Directions for this task: What do the lines from the top of the data through the line with "You are a computer-use agent. The" say? Quote them exactly and include both ends.
◆ ◆ ◆
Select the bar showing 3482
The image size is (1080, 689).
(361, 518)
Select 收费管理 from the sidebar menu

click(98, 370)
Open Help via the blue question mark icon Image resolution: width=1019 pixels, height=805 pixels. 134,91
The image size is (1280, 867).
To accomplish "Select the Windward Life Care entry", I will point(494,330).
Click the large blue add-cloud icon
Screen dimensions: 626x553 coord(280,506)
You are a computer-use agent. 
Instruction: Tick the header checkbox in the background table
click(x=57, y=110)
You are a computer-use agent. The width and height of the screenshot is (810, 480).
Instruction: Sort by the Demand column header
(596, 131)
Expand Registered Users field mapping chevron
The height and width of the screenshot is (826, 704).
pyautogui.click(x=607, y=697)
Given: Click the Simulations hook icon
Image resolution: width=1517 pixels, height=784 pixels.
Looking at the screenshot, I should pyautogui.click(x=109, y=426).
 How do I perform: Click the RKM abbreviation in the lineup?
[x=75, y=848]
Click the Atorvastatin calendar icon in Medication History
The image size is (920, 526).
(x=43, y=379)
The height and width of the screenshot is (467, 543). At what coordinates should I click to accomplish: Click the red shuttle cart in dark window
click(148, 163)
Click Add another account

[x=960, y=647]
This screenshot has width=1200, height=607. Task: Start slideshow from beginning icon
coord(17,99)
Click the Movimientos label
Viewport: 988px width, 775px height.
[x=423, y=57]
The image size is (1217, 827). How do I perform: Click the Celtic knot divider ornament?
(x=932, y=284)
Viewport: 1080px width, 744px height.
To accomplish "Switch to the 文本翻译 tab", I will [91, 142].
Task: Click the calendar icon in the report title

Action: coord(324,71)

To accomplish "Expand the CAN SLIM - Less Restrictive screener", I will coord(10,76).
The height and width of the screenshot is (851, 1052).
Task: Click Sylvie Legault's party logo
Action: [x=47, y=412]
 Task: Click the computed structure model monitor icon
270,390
◆ ◆ ◆
Task answer:
Select the bar showing 3482
The image size is (1080, 689).
(361, 518)
Select 收费管理 from the sidebar menu

click(98, 370)
Open Help via the blue question mark icon Image resolution: width=1019 pixels, height=805 pixels. 134,91
The image size is (1280, 867).
To accomplish "Select the Windward Life Care entry", I will point(494,330).
Click the large blue add-cloud icon
Screen dimensions: 626x553 coord(280,506)
You are a computer-use agent. 
Instruction: Tick the header checkbox in the background table
click(x=57, y=110)
You are a computer-use agent. The width and height of the screenshot is (810, 480).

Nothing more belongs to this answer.